Locate each line in the listing that contains the string "Task", and copy those lines.
--- start of THE DATA ---
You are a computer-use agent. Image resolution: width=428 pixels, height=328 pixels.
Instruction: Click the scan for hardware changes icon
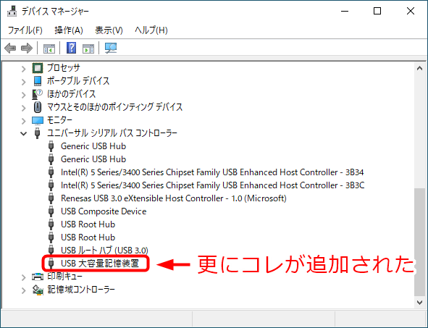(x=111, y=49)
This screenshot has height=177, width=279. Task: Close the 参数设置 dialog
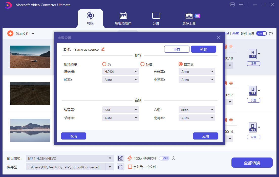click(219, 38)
--- end of THE DATA ---
--- start of THE DATA ---
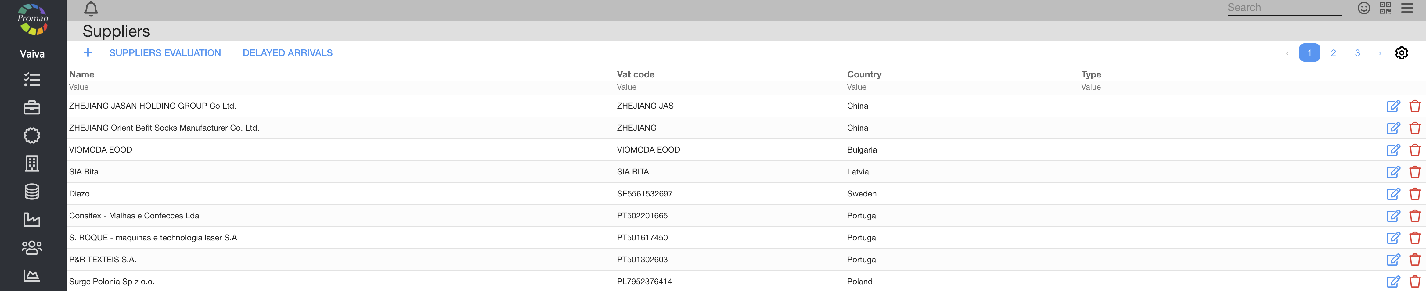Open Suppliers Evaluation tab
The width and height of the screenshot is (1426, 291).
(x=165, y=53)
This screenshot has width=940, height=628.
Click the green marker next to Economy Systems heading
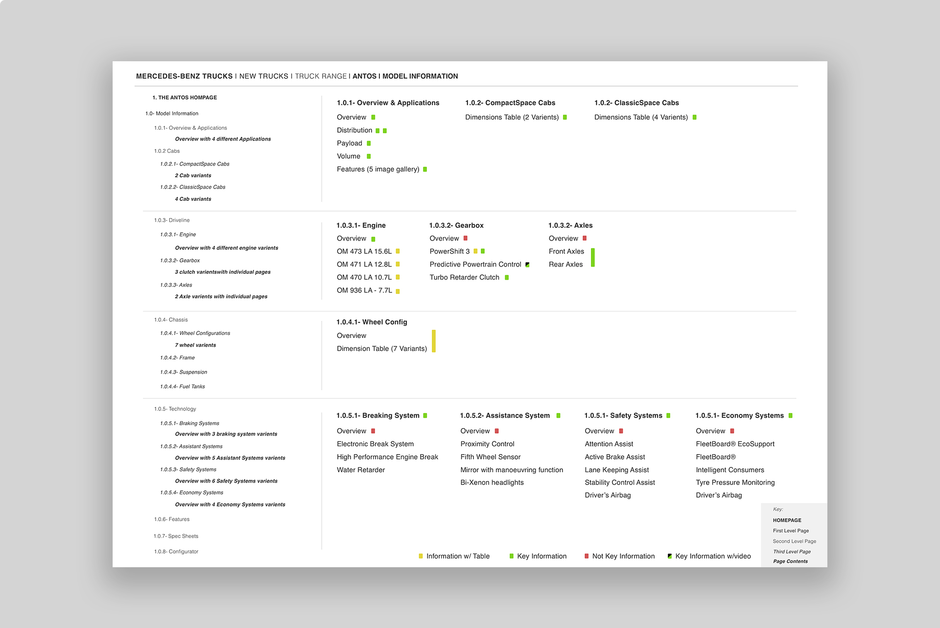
--- end of THE DATA ---
--- start of THE DATA ---
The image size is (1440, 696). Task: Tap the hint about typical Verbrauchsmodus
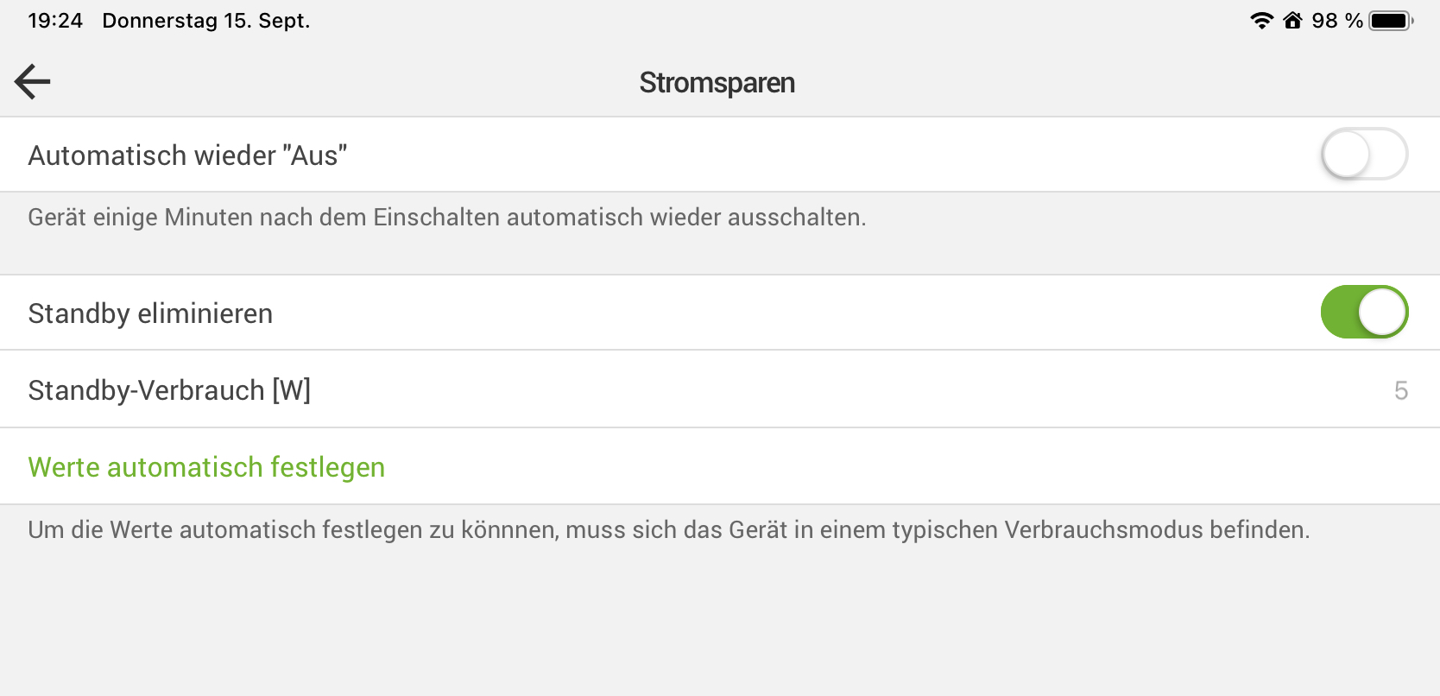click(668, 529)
--- end of THE DATA ---
OUTPUT FOR THIS EXERCISE:
This screenshot has height=177, width=279. Task: Close the 参数设置 dialog
The image size is (1440, 696). Task: Tap the hint about typical Verbrauchsmodus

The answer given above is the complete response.